Two gangsters and suspects in the murder case of Punjabi singer Sidhu Moose Wala were recently killed in an encounter by Punjab Police’s Anti-Gangster Task Force in a four-hour-long shootout.
Encounter killings or extrajudicial executions by the police often make headlines and have become increasingly familiar in India. In the last six years, pending cases of encounter killings have increased nearly five-fold.
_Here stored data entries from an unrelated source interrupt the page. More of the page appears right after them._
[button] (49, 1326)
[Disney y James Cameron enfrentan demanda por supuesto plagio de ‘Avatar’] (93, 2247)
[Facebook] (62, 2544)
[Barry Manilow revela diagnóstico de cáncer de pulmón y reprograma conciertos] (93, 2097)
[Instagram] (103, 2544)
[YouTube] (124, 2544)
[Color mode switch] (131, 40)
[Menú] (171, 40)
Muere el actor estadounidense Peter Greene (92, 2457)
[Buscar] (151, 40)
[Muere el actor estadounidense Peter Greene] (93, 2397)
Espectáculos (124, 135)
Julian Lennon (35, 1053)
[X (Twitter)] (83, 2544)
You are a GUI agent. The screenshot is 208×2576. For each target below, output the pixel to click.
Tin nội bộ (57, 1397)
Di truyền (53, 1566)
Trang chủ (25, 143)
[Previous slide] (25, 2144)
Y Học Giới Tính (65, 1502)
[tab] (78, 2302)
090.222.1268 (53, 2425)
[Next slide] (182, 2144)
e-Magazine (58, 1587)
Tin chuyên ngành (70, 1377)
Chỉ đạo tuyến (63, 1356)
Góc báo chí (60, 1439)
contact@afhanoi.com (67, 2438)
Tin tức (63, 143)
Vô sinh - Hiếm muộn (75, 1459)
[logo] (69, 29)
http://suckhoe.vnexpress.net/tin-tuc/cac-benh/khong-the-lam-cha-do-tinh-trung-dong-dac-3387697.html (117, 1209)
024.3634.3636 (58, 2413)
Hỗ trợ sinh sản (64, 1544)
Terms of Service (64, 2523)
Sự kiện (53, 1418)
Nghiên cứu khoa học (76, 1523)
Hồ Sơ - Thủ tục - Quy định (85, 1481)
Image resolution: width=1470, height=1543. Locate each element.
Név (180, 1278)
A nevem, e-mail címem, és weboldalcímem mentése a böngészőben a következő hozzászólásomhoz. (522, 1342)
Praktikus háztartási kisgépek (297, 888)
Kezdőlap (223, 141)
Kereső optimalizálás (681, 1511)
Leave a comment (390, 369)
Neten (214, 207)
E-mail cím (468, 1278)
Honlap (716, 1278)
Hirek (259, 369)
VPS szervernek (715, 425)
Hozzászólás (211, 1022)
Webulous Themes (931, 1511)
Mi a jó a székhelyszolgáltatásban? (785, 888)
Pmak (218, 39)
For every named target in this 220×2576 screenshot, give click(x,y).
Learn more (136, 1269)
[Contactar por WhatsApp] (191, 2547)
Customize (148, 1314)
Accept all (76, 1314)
In 2016-17, 25 such cases were pending, which increased to 124 in 2021-22.
While India has seen a 15 per ent decline in encounter killing cases registered in the six years between 2016-17 and 2021-22 (till March 10, 2022), the cases shot up by 69.5 per cent in the last two years.
In all the six years, only once has the National Human Rights Commission (NHRC) recommended disciplinary action or prosecution regarding “death in police encounters”, according to Minister of State for Home Affairs Nityanand Rai in the Rajya Sabha in March 2022. Instead, the NHRC has recommended a total compensation of Rs 7.16 crore in the last six years.
India has registered 813 cases of encounter killings in the last six years, which means one such case has been registered almost every three days since April 2016 in the country. While there was a significant drop in these cases during the peak of the Covid-19 pandemic (from 112 in 2019-20 to 82 in 2020-21), there was a 69.5 per cent spike the next year with 139 cases. In the six years since April 2016, Chhattisgarh recorded the most extrajudicial killing cases (259), followed by Uttar Pradesh (110) and Assam (79).